- _Data supplied_:
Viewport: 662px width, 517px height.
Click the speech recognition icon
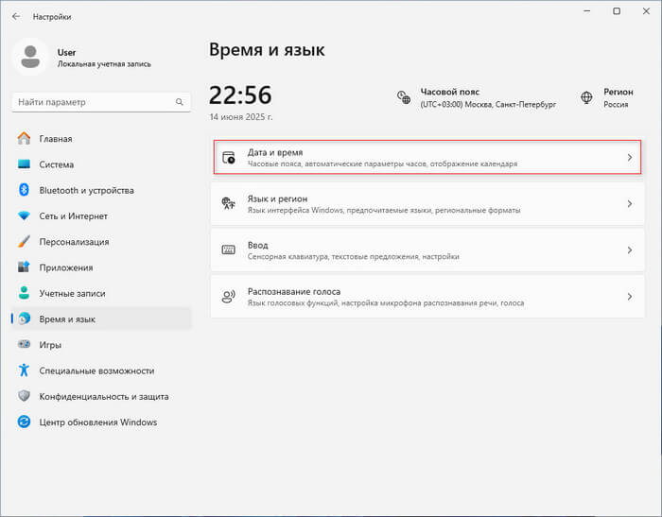[x=228, y=297]
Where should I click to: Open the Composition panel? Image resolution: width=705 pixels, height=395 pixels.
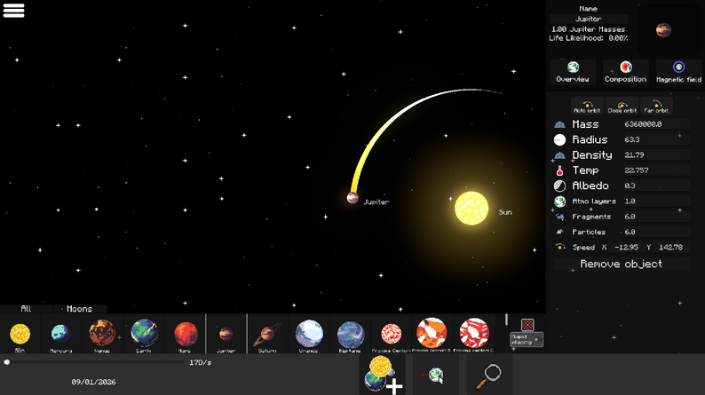point(625,72)
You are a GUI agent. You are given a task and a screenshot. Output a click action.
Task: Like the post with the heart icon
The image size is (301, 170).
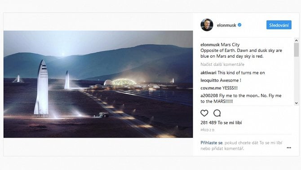[x=204, y=113]
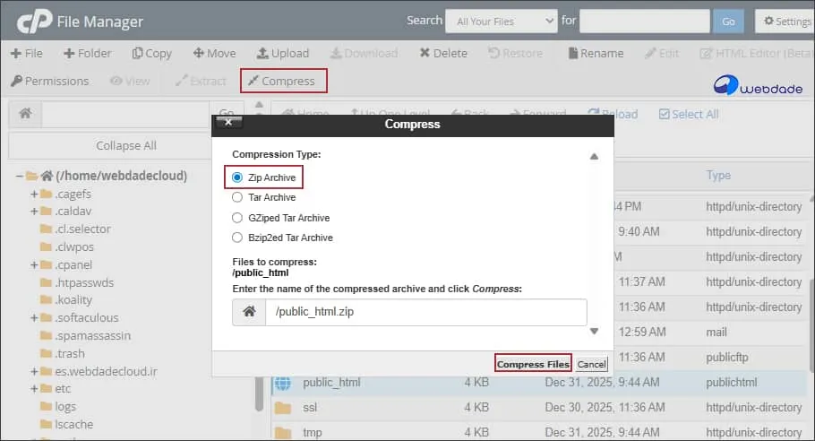Click the compressed archive name field
Viewport: 815px width, 441px height.
(x=425, y=312)
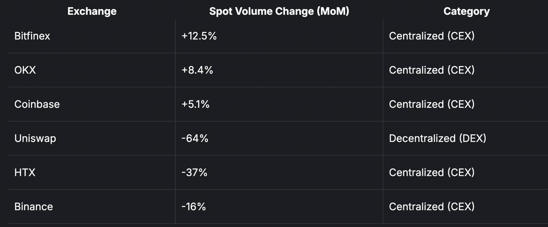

- _Task description_: Return the listing above in full and unaltered. Keep the pictures out.

- _Output_:
Viewport: 662px width, 517px height.
Click the speech recognition icon
[x=228, y=297]
Where should I click to: Open the Composition panel? Image resolution: width=705 pixels, height=395 pixels.
point(625,72)
You are a GUI agent. You are given a task and a screenshot. Output a click action.
Task: Like the post with the heart icon
The image size is (301, 170).
[x=204, y=113]
Click the compressed archive name field
Viewport: 815px width, 441px height.
(x=425, y=312)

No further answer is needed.